(Task input begins)

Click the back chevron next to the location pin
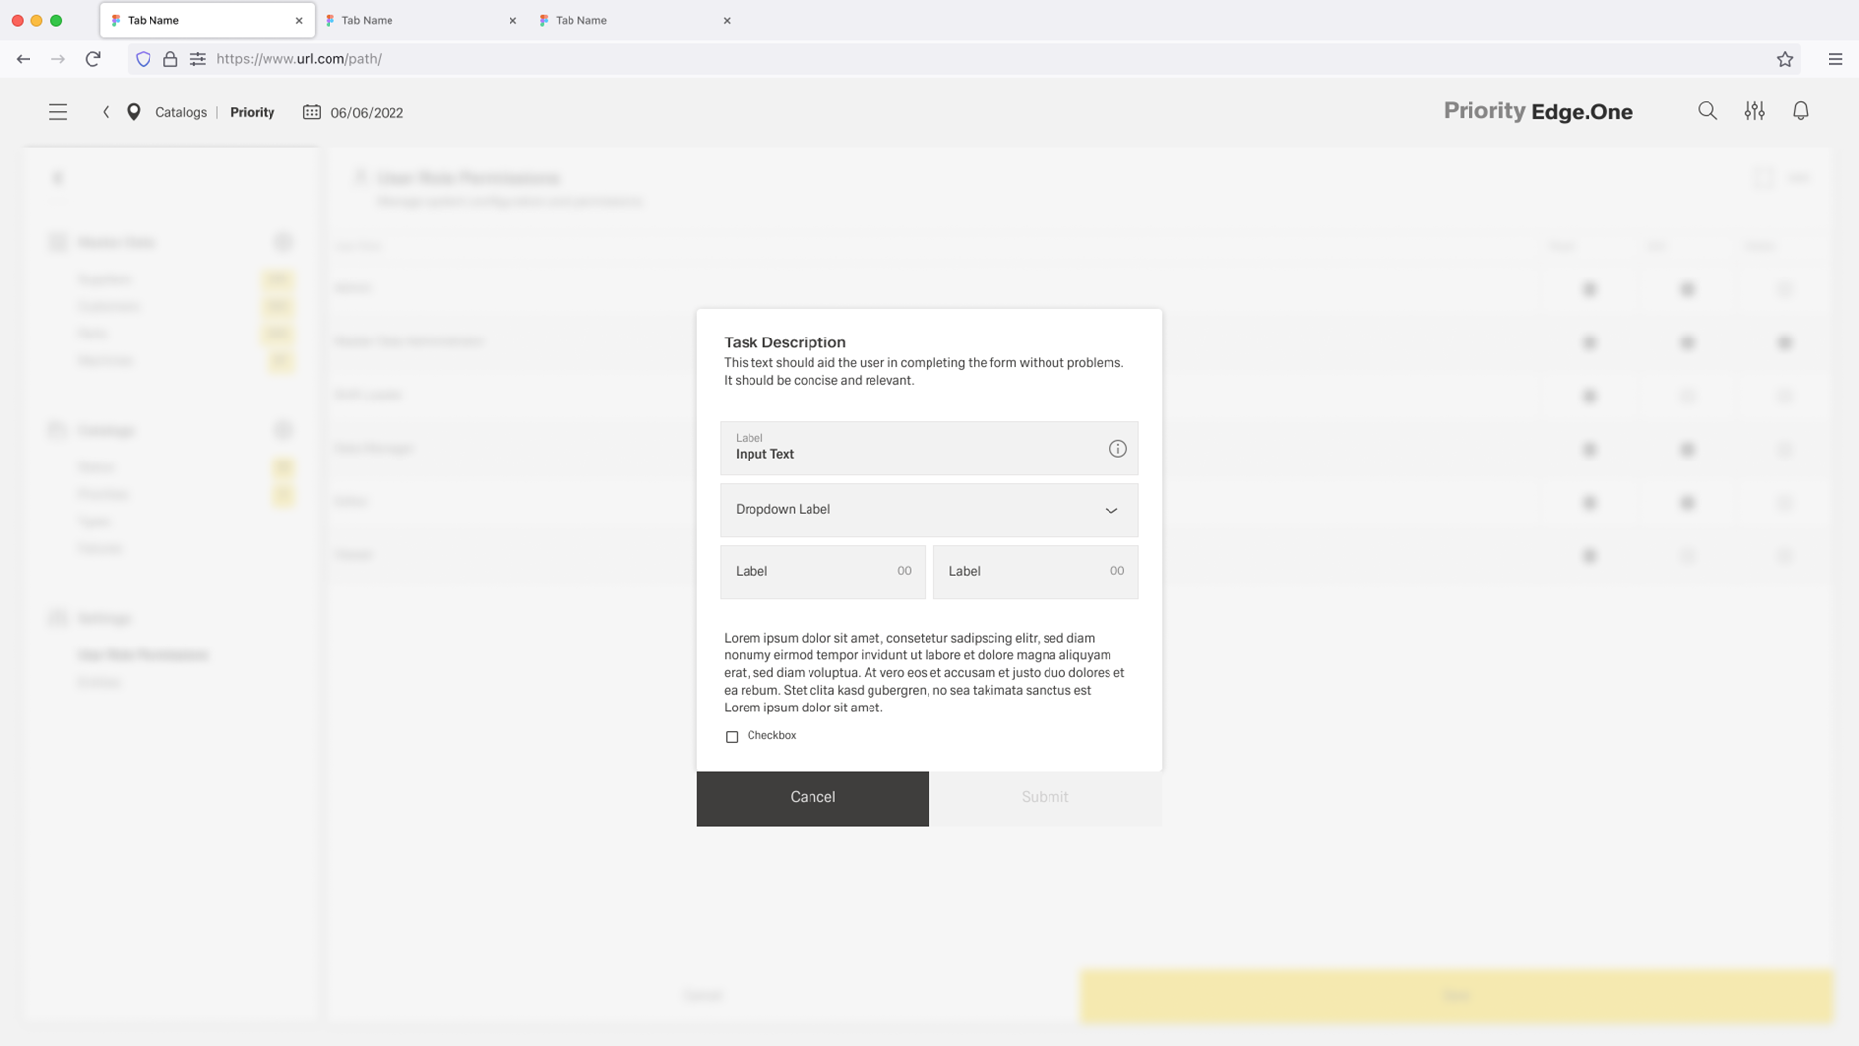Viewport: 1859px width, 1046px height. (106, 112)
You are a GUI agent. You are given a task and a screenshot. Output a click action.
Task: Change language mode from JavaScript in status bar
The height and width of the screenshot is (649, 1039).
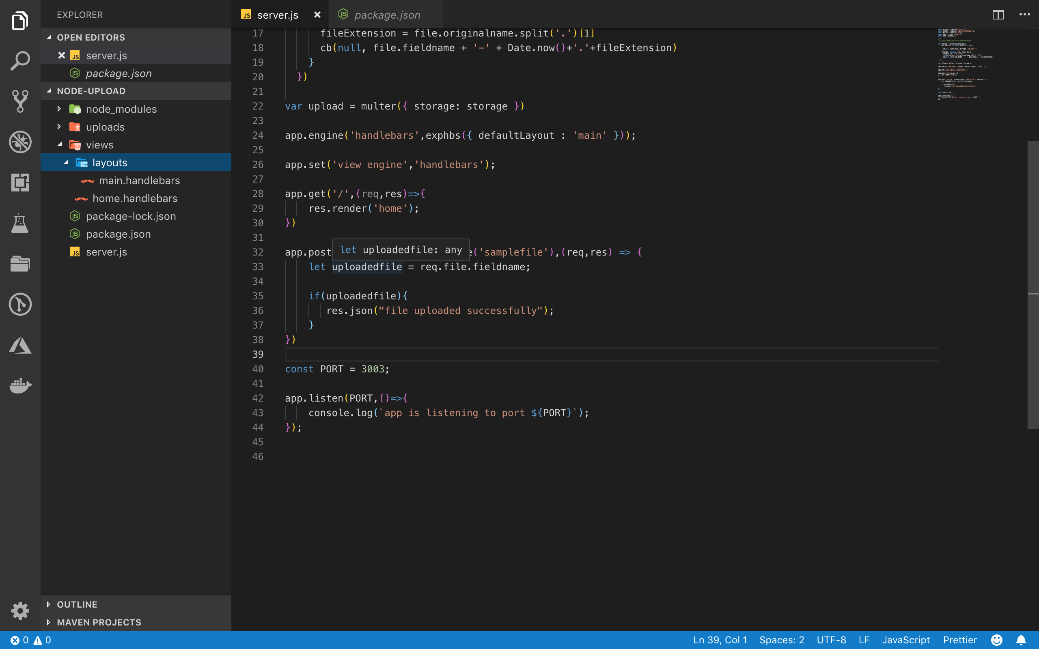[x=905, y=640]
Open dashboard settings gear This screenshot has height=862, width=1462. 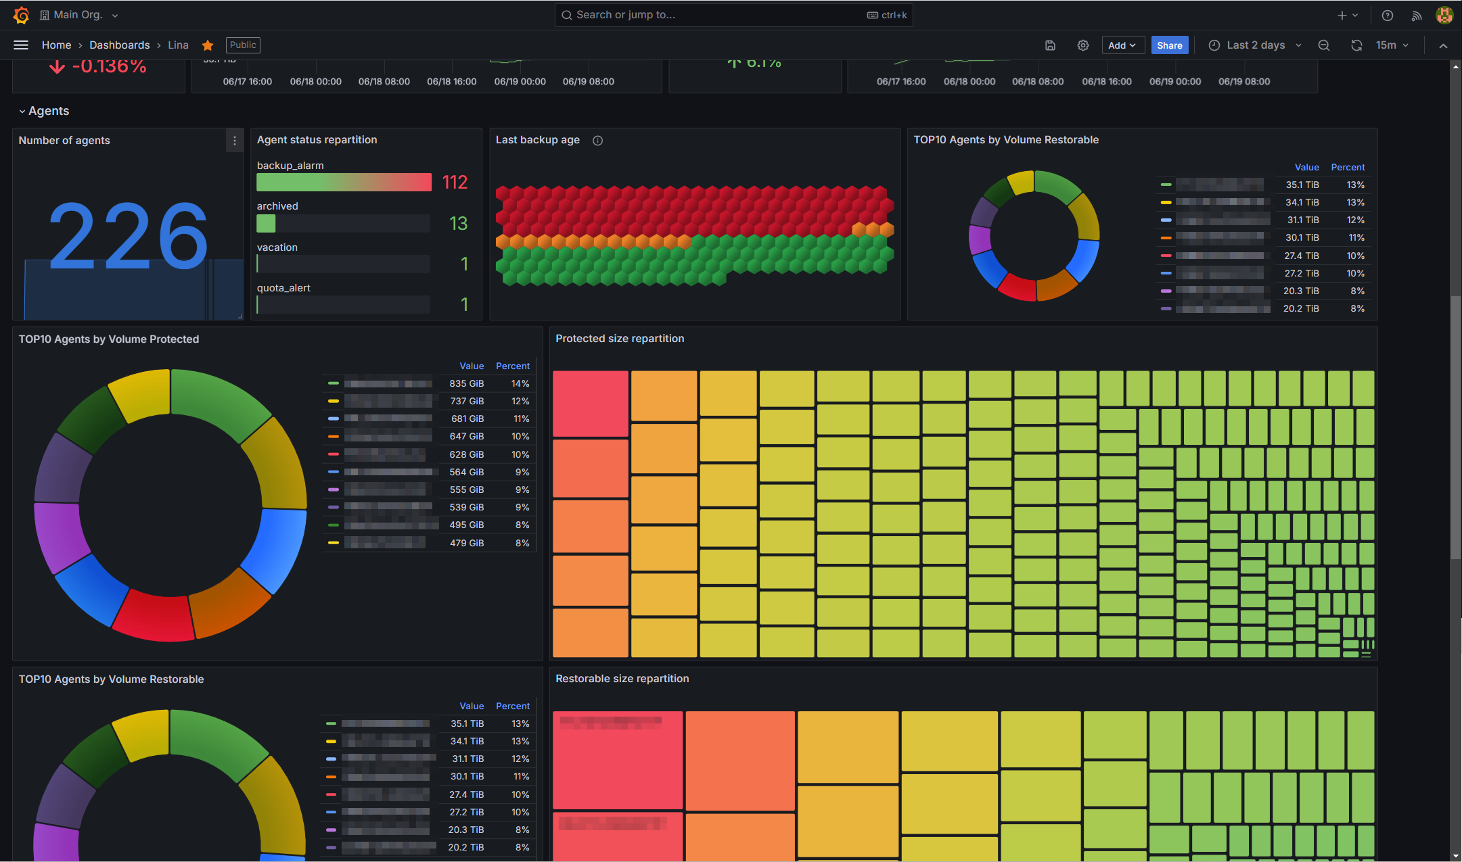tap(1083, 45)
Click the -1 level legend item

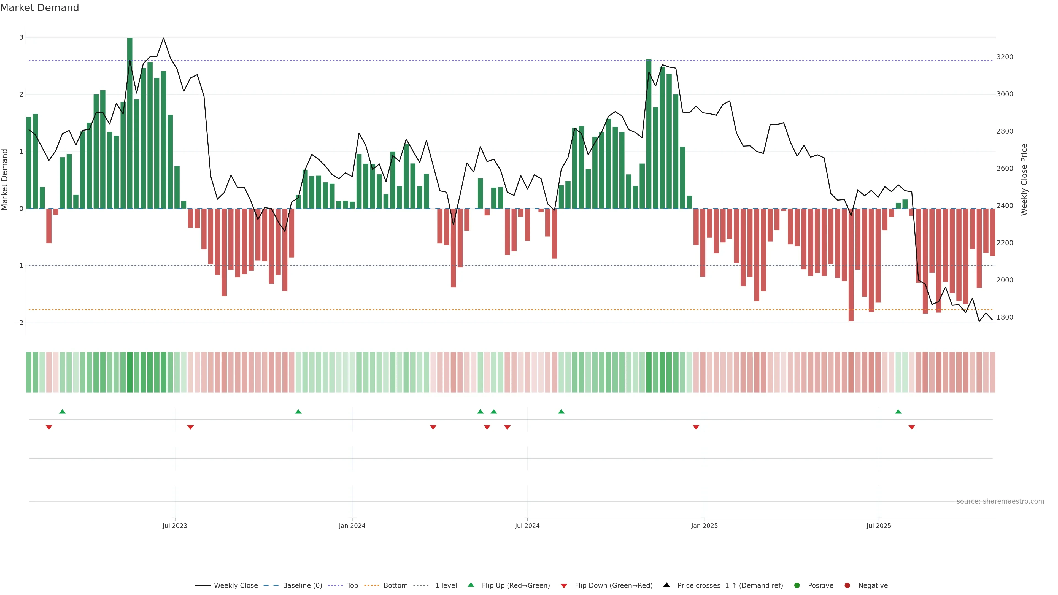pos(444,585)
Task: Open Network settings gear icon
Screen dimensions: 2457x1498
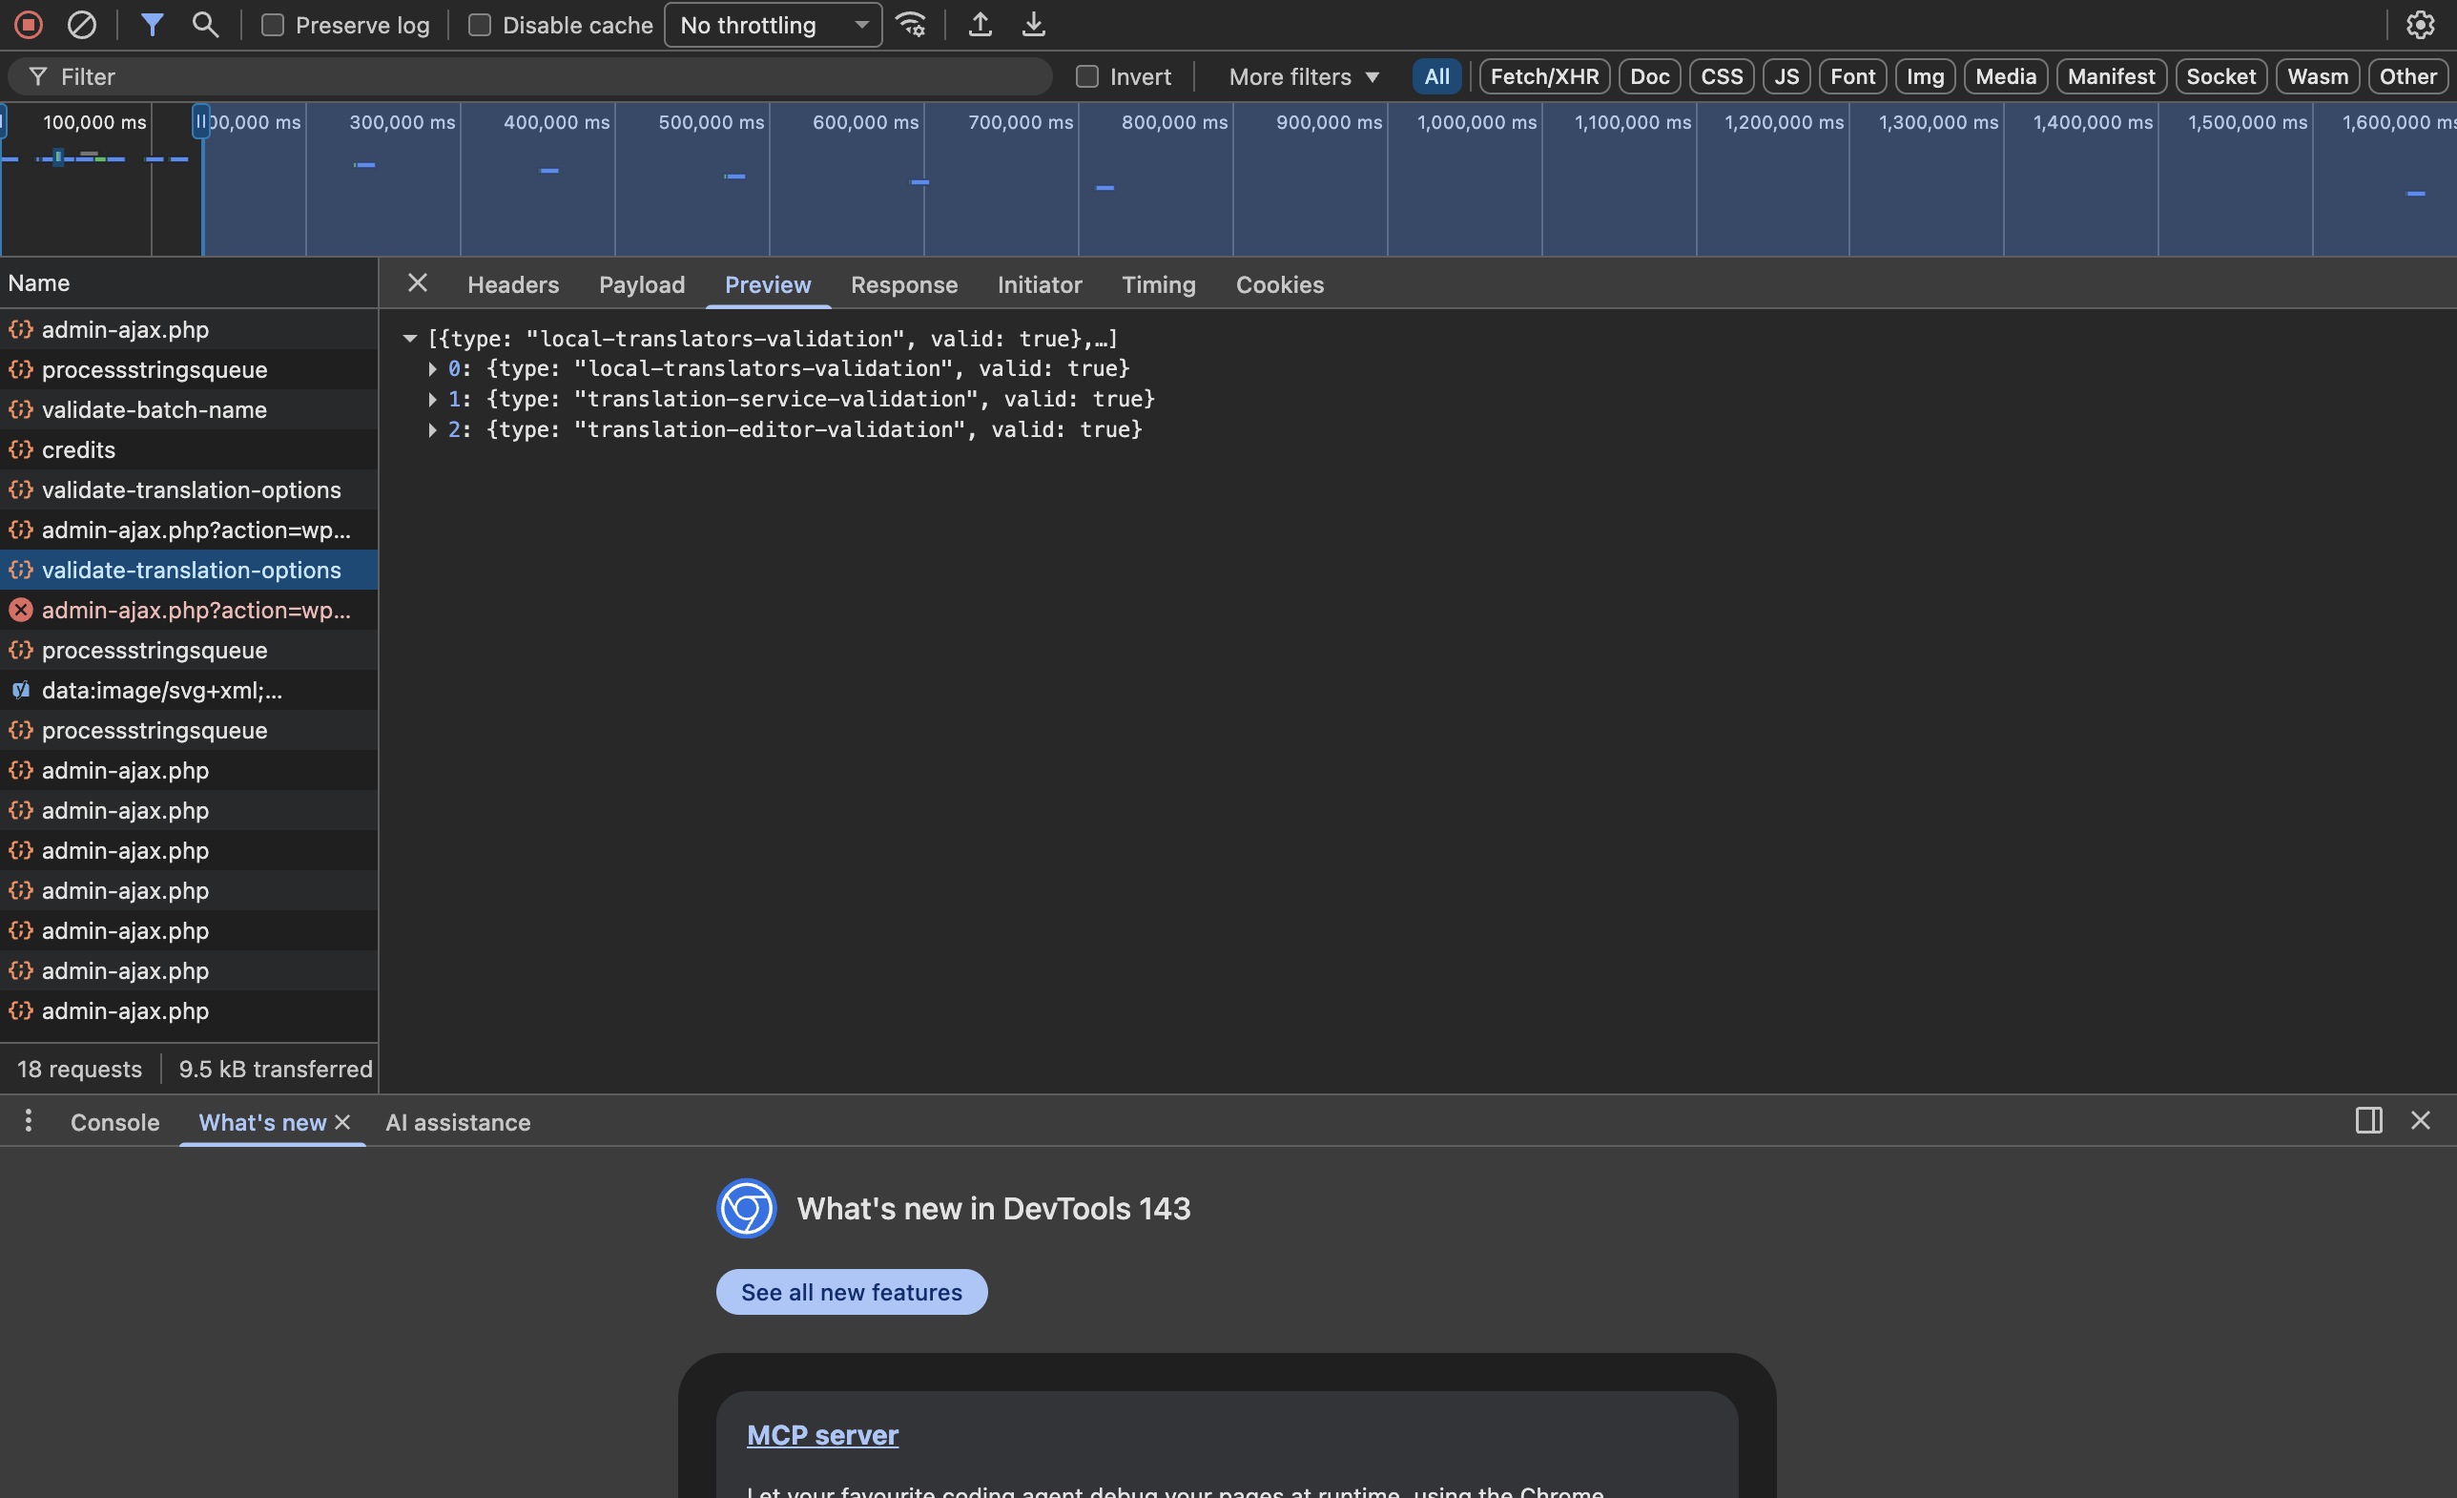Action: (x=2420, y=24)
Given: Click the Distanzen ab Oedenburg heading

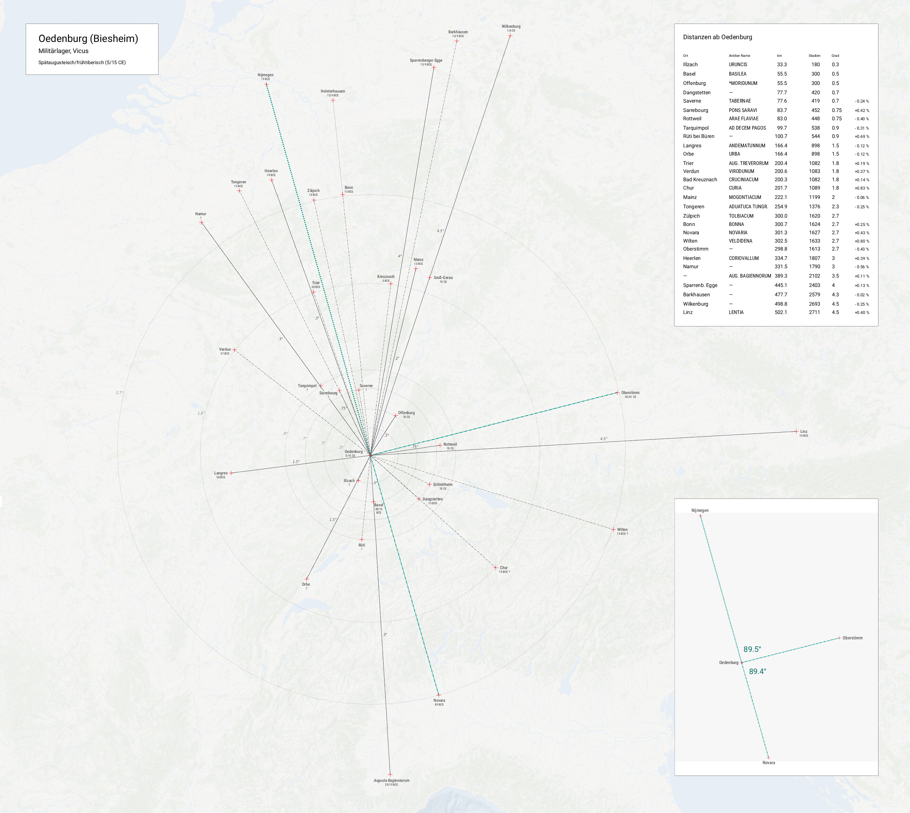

(Task input ends)

Task item
Return, exactly as they appear, the lines from the line containing "Task: Open Network settings gear icon" through the end of the records above, both ends included, without pictures.

Answer space
Task: Open Network settings gear icon
Screen dimensions: 2457x1498
Action: (x=2420, y=24)
Given: Click the Distanzen ab Oedenburg heading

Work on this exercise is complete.